Food Network Kitchen Soy Nut Butter Healthy Eats Food Network

Photo by: Stephen Johnson ©2014, Television Food Network, G.P. All Rights Reserved

Stephen Johnson, 2014, Television Food Network, G.P. All Rights Reserved

Which of these alterna-nut butters is the superior pick? Just in time for the back-to-school season, two sandwich spreads battle it out. 

Soy Nut Butter

This spread is made from roasted soybeans, oil and salt. Some brands include extras like palm oil and added sugar. Soy nut butter has a wonderfully thick and creamy texture, but the flavor does come across as a bit stale, leaving a slightly unpleasant aftertaste. (That said, a tasty jam can easily distract from this.)

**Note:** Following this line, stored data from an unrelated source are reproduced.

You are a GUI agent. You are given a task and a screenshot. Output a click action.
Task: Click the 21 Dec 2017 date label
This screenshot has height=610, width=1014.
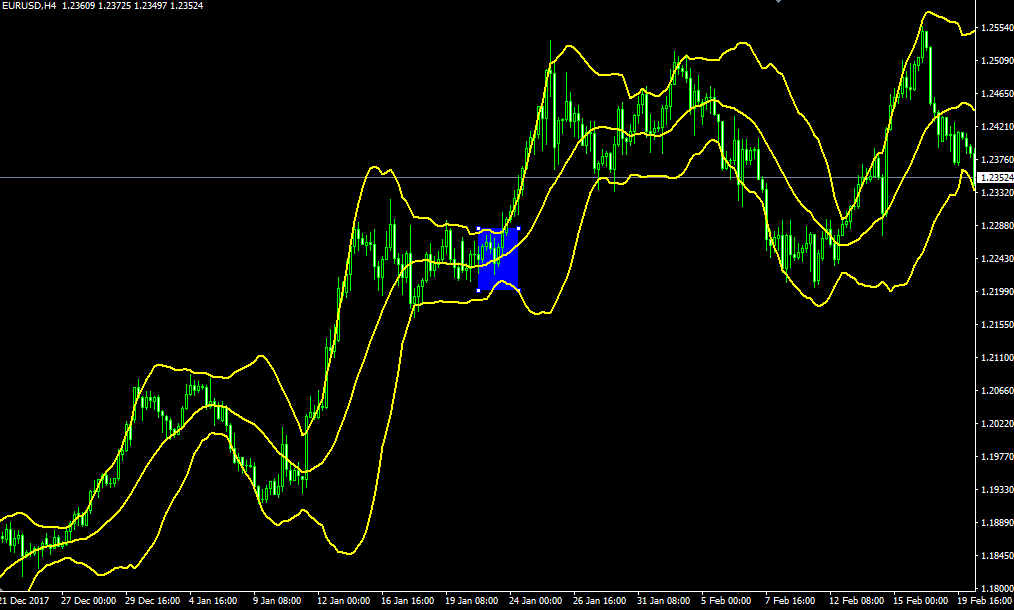(x=25, y=602)
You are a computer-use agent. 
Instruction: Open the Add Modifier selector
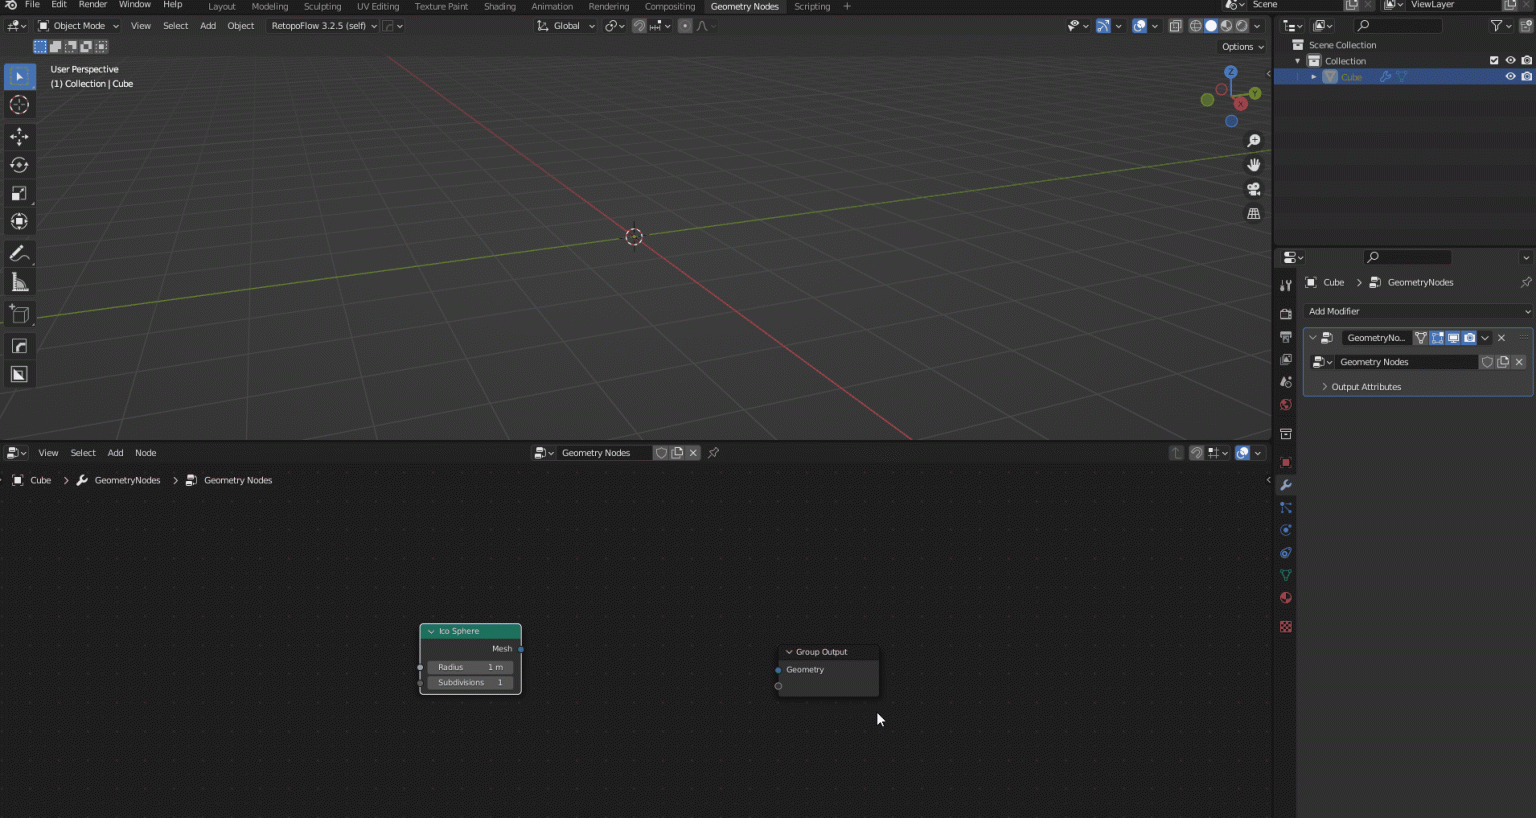click(1416, 311)

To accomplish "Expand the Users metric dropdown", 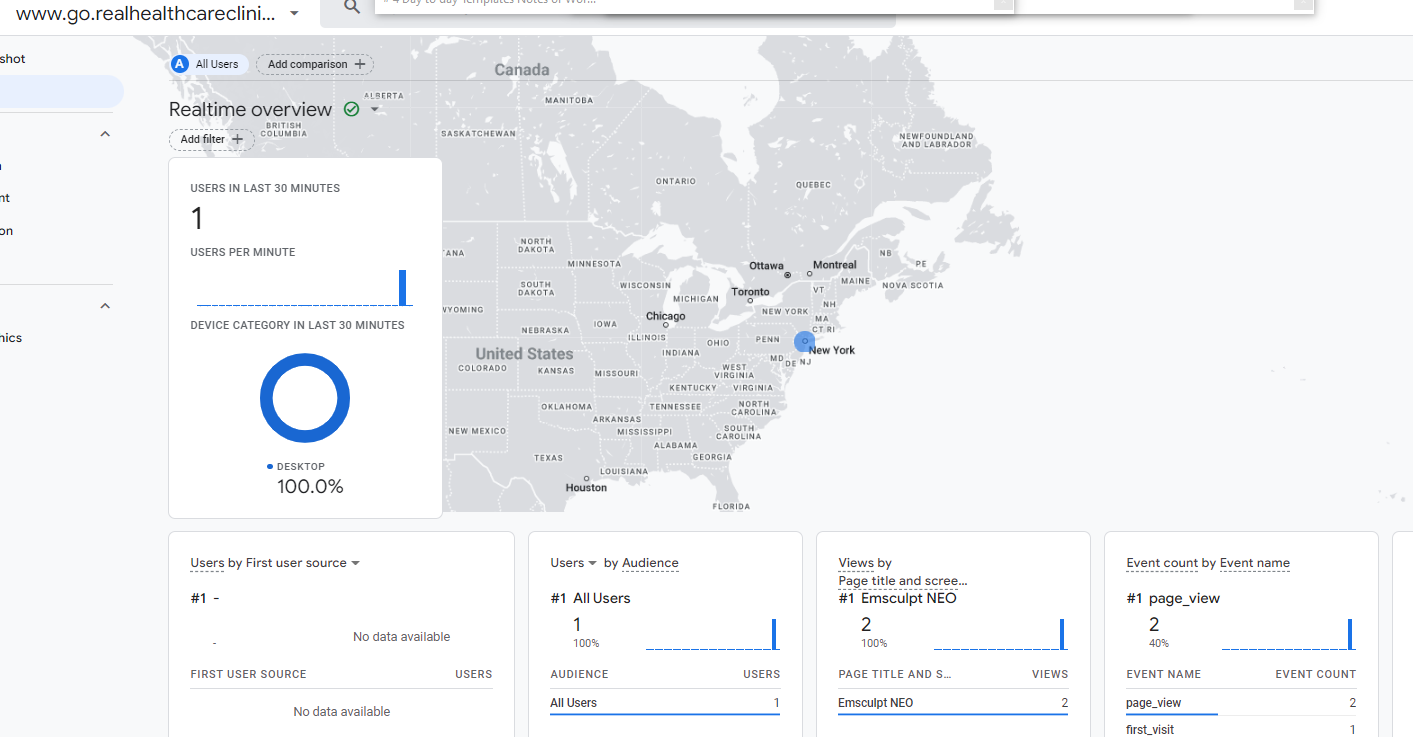I will click(x=592, y=563).
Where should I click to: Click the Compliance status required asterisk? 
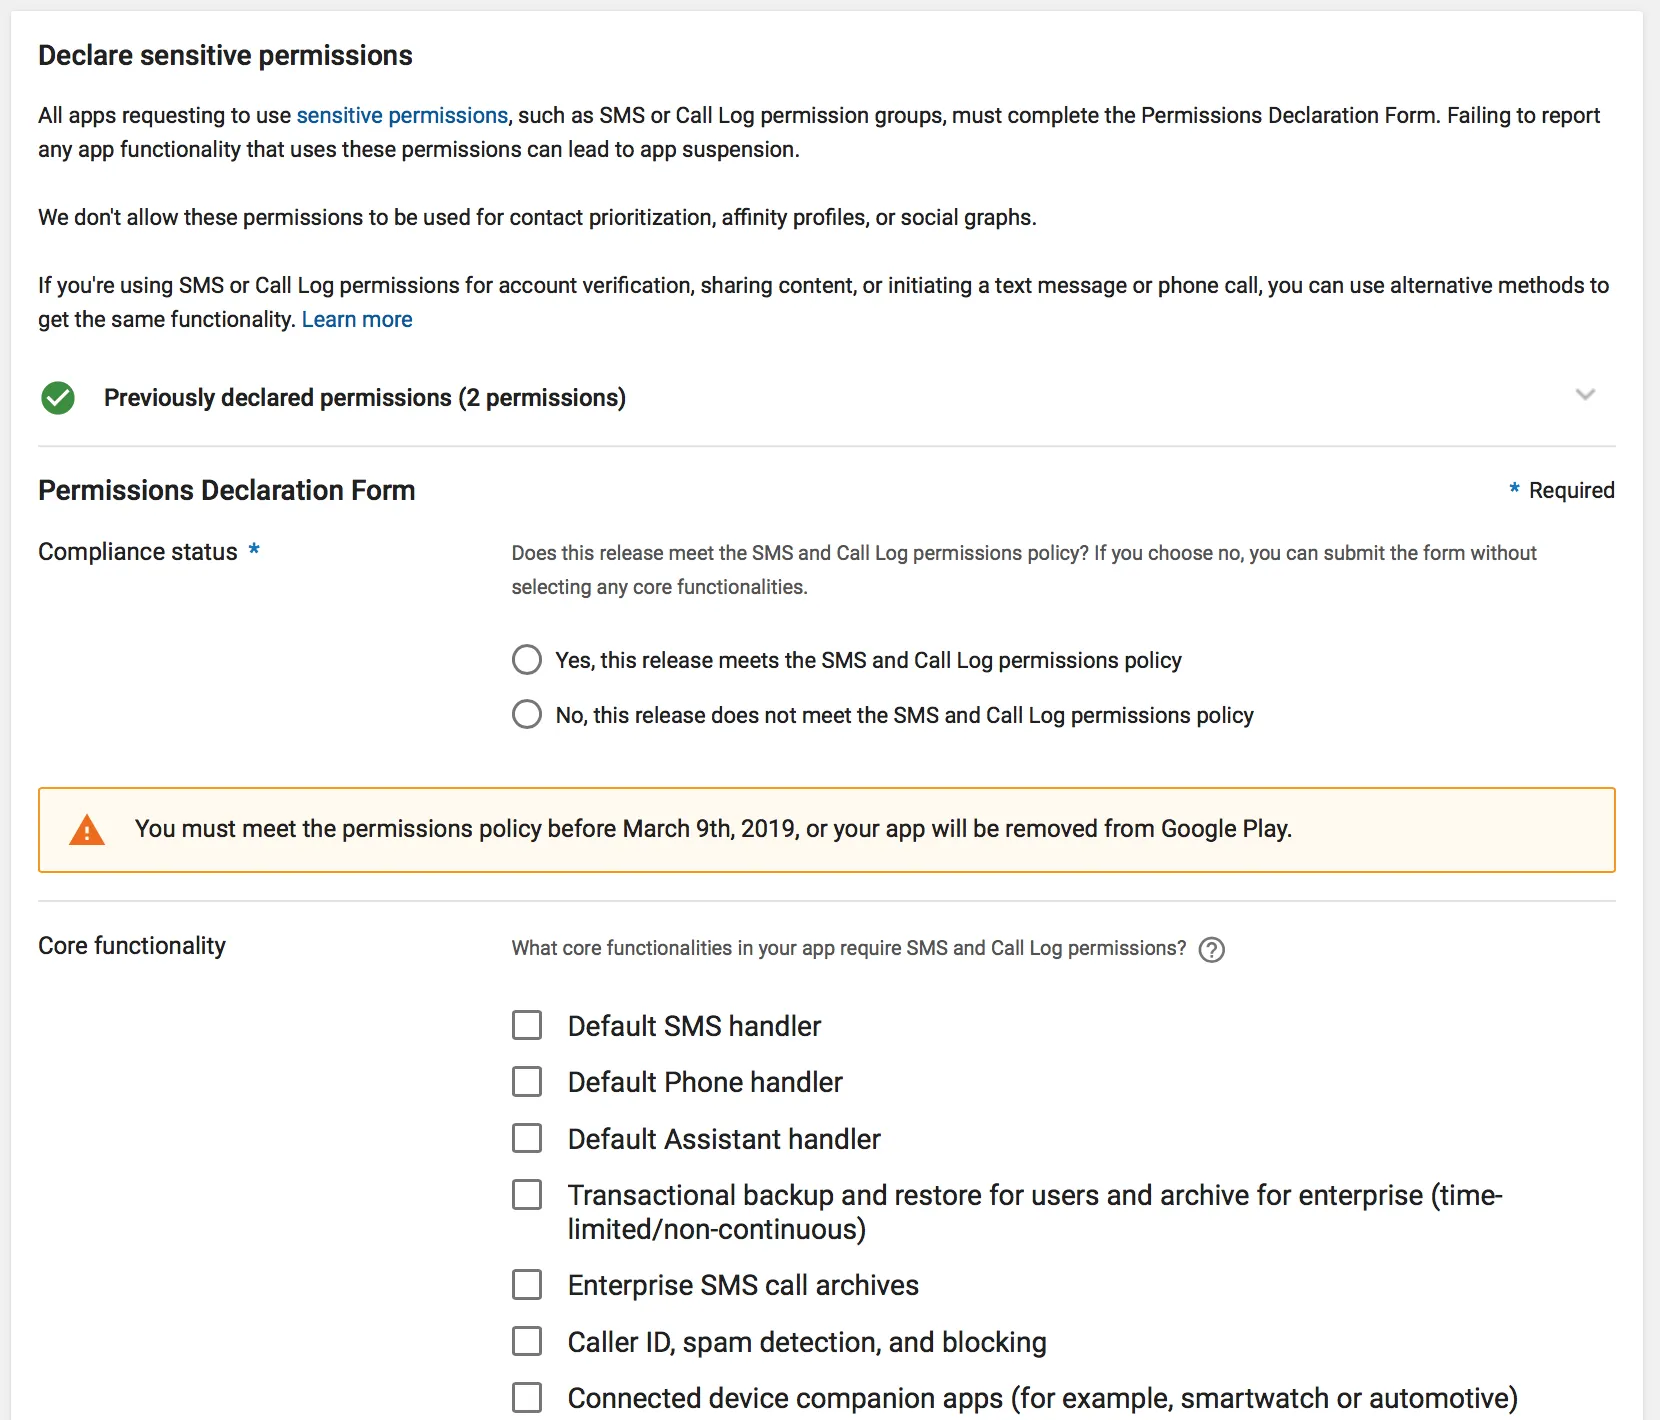point(254,549)
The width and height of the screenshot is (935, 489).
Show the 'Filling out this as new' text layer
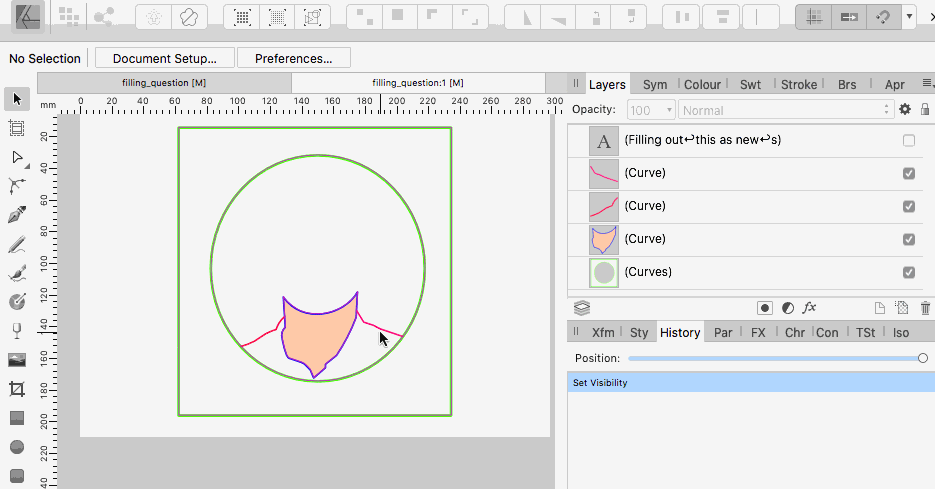click(x=908, y=141)
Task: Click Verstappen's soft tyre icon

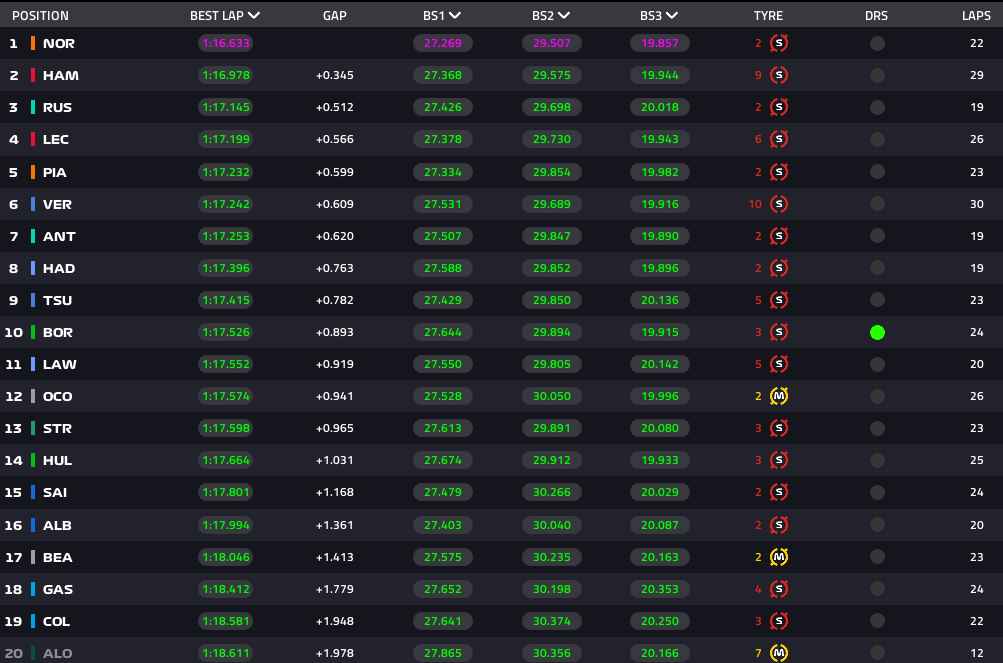Action: (779, 204)
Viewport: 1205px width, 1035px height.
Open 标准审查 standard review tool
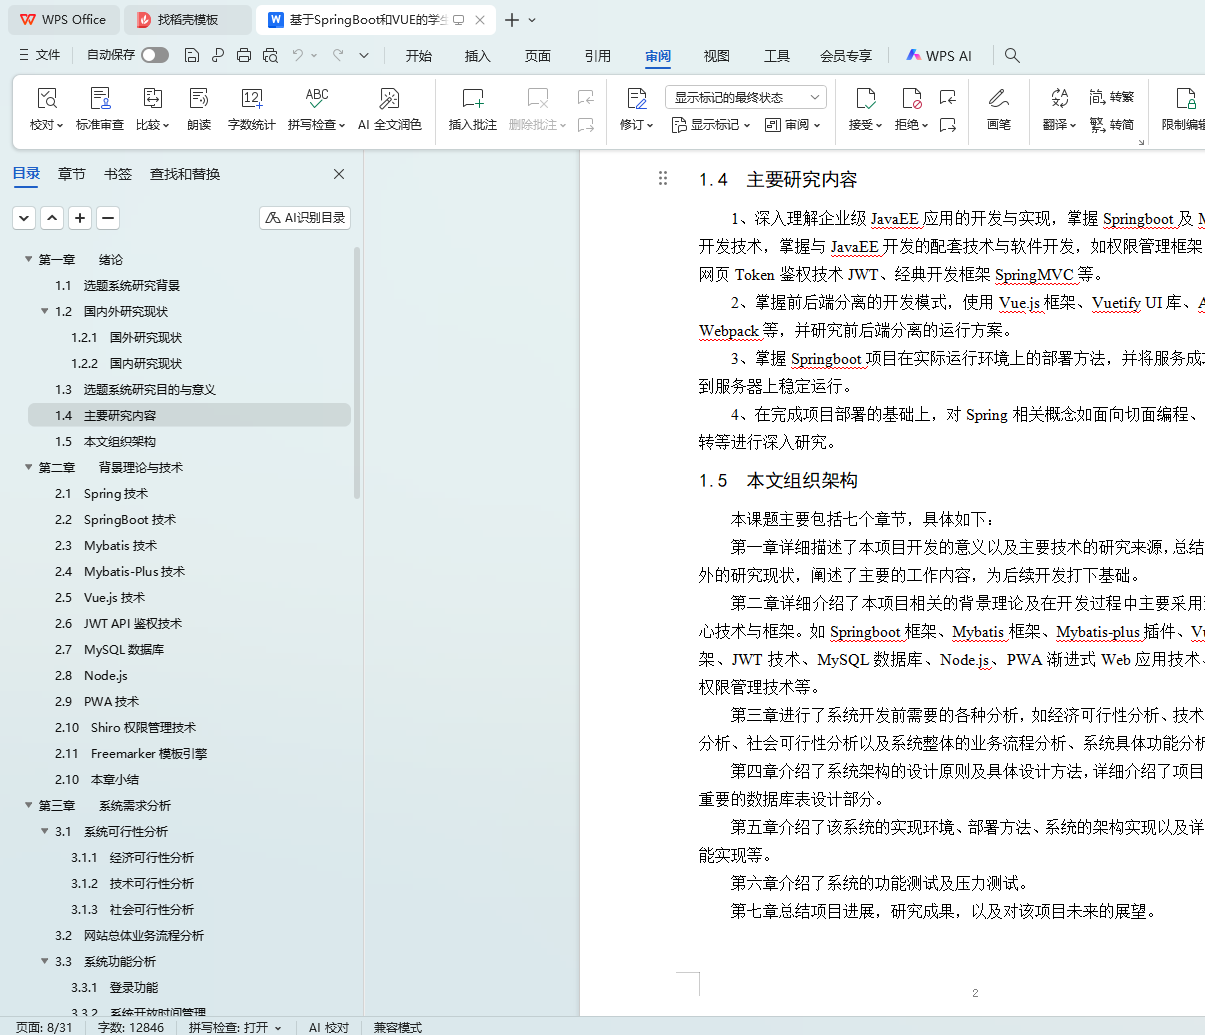[100, 99]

Nutritionally speaking, soybean-derived butter is comparable to peanut butter. A tablespoon contains 95 calories, 7 grams of total fat (much of it the "good" kind) and a little over 1 gram of saturated fat. The soy butter also delivers 3.5 grams of protein and just 1.5 grams of sugar. Sodium content can vary quite significantly but averages about 50 milligrams per tablespoon. The spread also boasts small amounts of other minerals, including iron and calcium.

Sunflower Seed Spread

Sunflower butter or "sun butter," as this spread is sometimes called, is made from sunflower seeds whirred with sugar, salt and occasionally a drop of oil. We did spot one organic brand made only from seeds and salt. The spread is a bit more oily than soy nut butter -- with a sheeny layer reminiscent of natural peanut butters -- and most brands suggest refrigerating after opening. But the seed butter earns a big thumbs-up in the taste department , with a nutty, well-rounded flavor that makes it a close cousin to peanut butter.

One tablespoon contains 100 calories, 8 grams of fat (again, mostly of the the unsaturated variety) and 0.5 gram of saturated fat. On the protein and sugar fronts, it's neck and neck with soy nut butter, with 3.5 grams and 1.5 grams, respectively. Sodium levels jump around here as well, although 50 to 60 milligrams are the norm. Sunflower butter slightly edges out soy nut butter in the fiber department -- with 3 grams total to soy butter's 1.5 -- and can also claim slightly more iron.

Healthy Eats Winner: Sunflower seed spread comes out on top! Great flavor and a simple ingredient list make it a winning option for kids' (or adults') lunch boxes.